In the text below on the early history of Info Edge, what share of the company was VN Saroja given?

READING TEXT:

■ ■ ■

In 1991, The Department of Telecom (DoT) advertised for videotex services. Info Edge submitted the business plan to DoT and it was shortlisted.  Reasons undisclosed, the department canceled the pilot project.  This was a setback and Sanjeev and his business partner parted ways. His partner took Indmark and he was left in charge of Info Edge.

During a visit to an IT fair at Delhi's fairground (Pragati Maidan), he was drawn to a stall written WWW Curious, Sanjeev found more about how the Internet worked. The Internet was new in India in the 90s. He took help from his brother Sushil who was residing in the US to hire a server. The server was hired at a monthly rent of $25.

This is how Info Edge India, which was then a holding company of Naukri.com was started. On 1 May 1995, it became Info Edge (India) Private Limited.

In 1996, the recession hit and the company suffered loss. It was then Sanjeev took help from his friend Anil Lall and shared the thought of creating the website.  Anil Lall was offered a 7 percent share in the company. Another friend, VN Saroja took care of the operations.  She was made 9 percent shareholder in the company.

■ ■ ■

DATA EXCERPT:
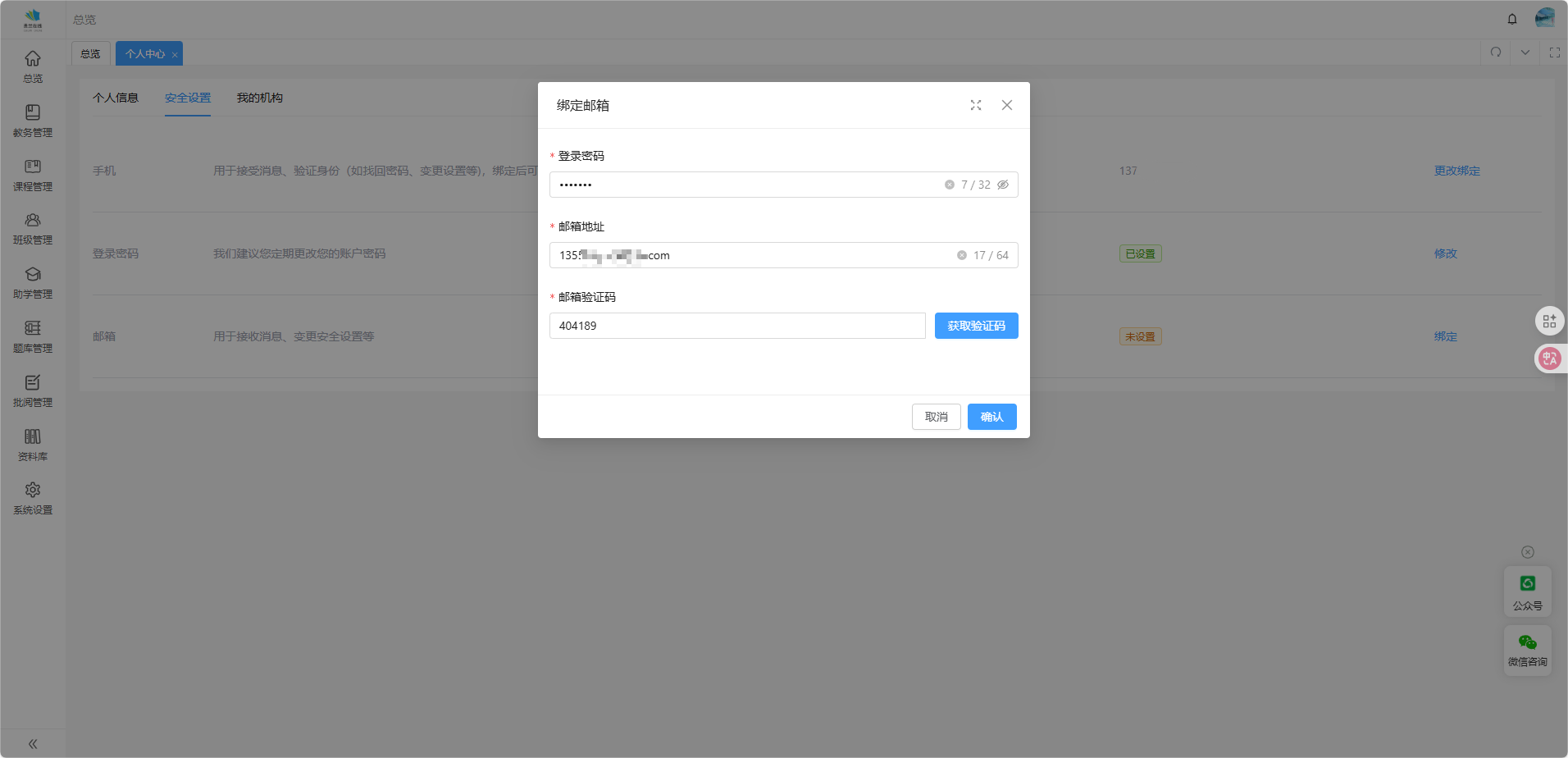Click the email verification code input
Screen dimensions: 1568x758
pos(736,326)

■ ■ ■

SOLUTION BELOW: 9 percent